Find each line in the items below that contains the word "size" and copy those lines out. Case matters.

◇ ◇ ◇ ◇

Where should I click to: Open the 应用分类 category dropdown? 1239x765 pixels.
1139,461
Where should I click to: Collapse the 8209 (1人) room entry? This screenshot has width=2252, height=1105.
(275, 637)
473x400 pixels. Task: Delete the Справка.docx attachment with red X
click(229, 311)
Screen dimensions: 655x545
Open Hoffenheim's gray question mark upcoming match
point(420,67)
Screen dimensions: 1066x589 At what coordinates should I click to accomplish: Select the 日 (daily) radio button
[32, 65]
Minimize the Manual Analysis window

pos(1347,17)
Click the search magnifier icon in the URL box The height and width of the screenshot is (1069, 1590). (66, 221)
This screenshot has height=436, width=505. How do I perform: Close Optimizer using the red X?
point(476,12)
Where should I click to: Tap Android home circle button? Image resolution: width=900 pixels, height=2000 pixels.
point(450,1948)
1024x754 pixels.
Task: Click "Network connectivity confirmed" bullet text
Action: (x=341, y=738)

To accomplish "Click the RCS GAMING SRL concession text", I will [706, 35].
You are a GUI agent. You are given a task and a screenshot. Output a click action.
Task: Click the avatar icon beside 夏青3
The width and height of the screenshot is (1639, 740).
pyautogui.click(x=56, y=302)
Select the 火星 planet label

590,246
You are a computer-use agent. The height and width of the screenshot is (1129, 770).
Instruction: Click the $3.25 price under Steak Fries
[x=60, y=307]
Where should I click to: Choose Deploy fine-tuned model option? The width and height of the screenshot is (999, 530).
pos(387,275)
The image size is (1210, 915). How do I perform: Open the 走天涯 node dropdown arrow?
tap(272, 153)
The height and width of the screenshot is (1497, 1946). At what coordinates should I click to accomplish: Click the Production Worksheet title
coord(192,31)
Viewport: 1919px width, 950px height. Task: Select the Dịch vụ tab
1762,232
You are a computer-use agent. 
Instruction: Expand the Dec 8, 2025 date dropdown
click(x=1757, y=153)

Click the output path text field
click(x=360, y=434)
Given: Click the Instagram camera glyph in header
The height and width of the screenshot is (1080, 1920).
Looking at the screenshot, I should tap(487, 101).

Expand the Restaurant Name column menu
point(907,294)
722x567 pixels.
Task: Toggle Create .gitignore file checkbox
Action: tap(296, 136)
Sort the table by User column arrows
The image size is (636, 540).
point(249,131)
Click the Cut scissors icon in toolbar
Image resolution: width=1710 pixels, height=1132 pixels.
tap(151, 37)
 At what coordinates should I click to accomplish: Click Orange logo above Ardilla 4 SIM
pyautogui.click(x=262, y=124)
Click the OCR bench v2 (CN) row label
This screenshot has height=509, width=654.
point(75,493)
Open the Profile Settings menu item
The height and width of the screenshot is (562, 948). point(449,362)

◇ ◇ ◇ ◇

Task output:
The image size is (1210, 915). How do I perform: Open the 走天涯 node dropdown arrow?
The image size is (636, 540).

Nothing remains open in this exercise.